Tutto parte banalmente da un’estrema fascinazione per il corpo umano, per le sue forme, per i suoi pieni e suoi vuoti, per le ombre che crea e l’espressività di cui è capace. Proprio per questo immenso potenziale dei corpi di esprimere tensione e dinamismo, trovo intrigante l’effetto di straniamento che suscita la visione di un corpo neutro, statico, trattato alla stregua di un manichino abbandonato. Sono corpi che conservano la loro dimensione plastica, rinunciando però in una certa misura a quella dinamica e performativa.
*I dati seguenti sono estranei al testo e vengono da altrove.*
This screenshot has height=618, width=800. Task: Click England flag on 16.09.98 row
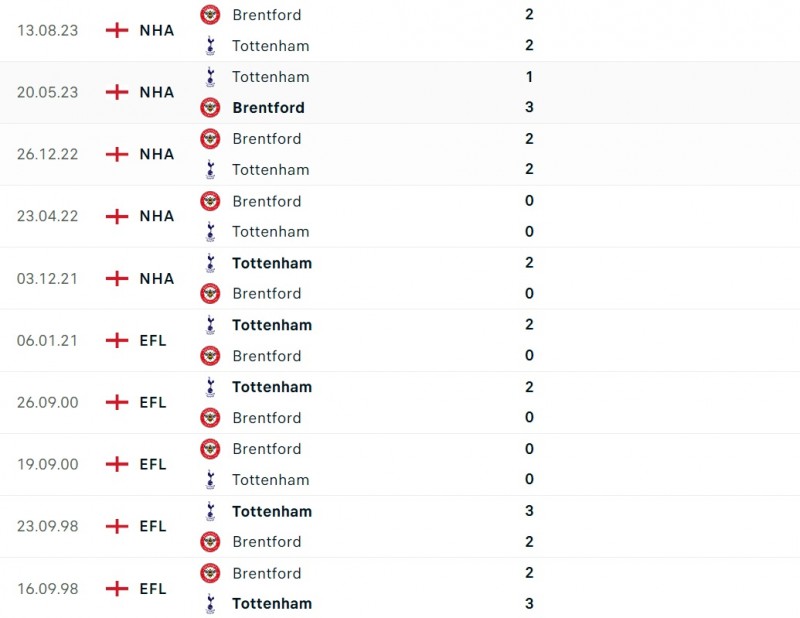(117, 588)
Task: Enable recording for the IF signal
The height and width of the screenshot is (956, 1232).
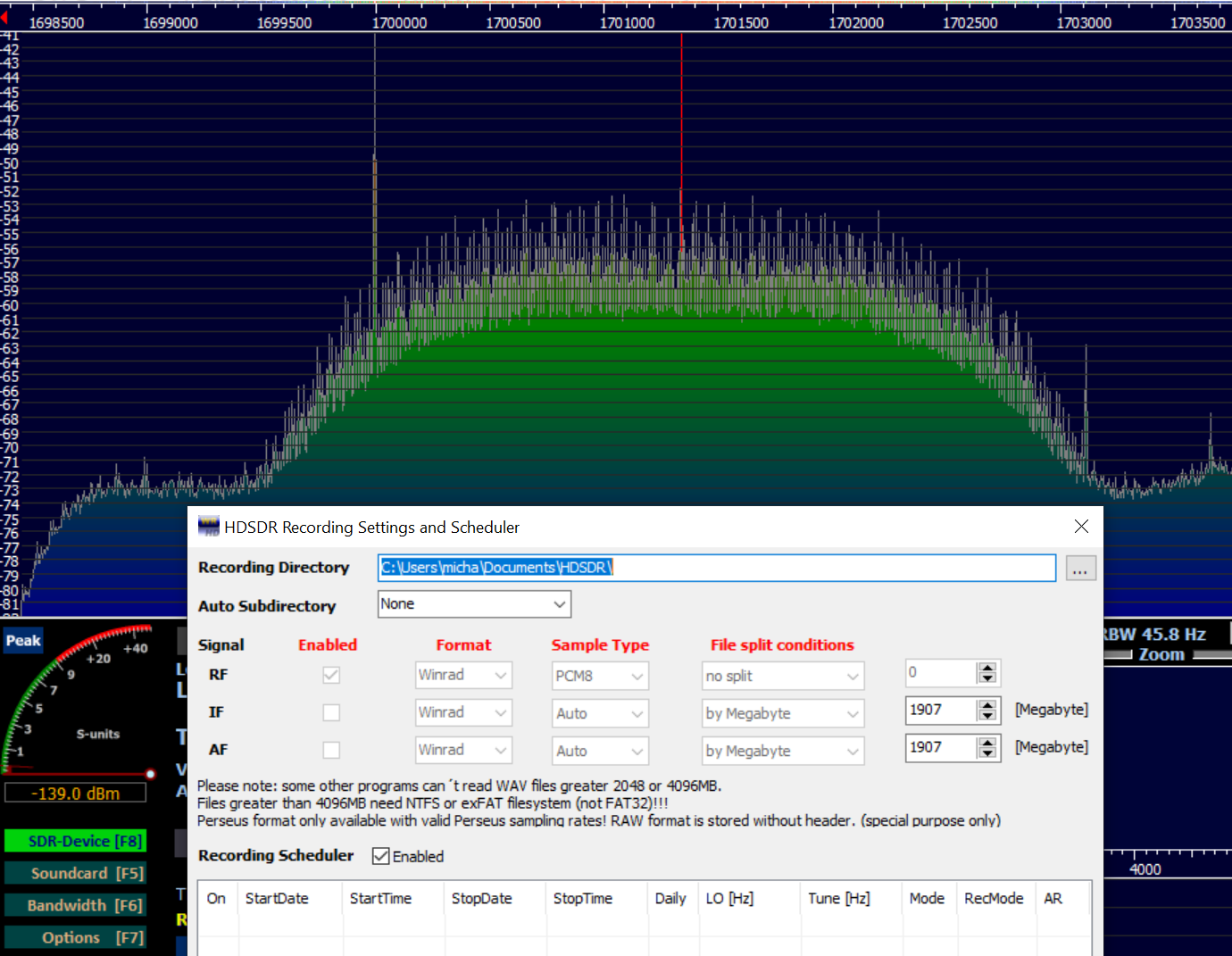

Al netto delle supercazzole intellettualoidi, queste figure sono lì con l’unico scopo di occupare lo spazio. Non stanno facendo davvero nulla, non sono impegnati in azioni che abbiano uno scopo. Sono pezzi dimenticati di un’installazione che è stata smontata. Non appartengono ai luoghi in cui si trovano e allo stesso tempo fungono da arredamento per gli stessi. Il mio processo creativo parte di solito da un particolare che in qualche modo solletica l’immaginazione. Può trattarsi di un oggetto che potrebbe essere interessante vedere fuori contesto, di un dettaglio nella fisicità di un soggetto, di un capo d’abbigliamento o un accessorio che evoca determinate atmosfere con cui giocare. La verità è che partire dal particolare per poi ampliare il quadro mi diverte, è come scrivere una storia partendo da un incipit casuale. Generalmente i miei lavori si sviluppano su tre livelli: il corpo, il dettaglio, l’ambiente. Il corpo offre allo sguardo un punto di riferimento noto che permette di mettere gli altri elementi in prospettiva, il dettaglio è il twist, l’elemento di contrasto, la locura per citare Boris, mentre l’ambiente è lo sfondo che setta il tono dell’immagine complessiva. Ecco, io sono soddisfatto di una foto quando ho l’impressione che fra questi tre piani ci sia il giusto sfasamento, la giusta dissonanza. Quanto basta per creare il senso di straniamento di cui sopra senza scadere nella cacofonia visiva, mi si passi la sinestesia.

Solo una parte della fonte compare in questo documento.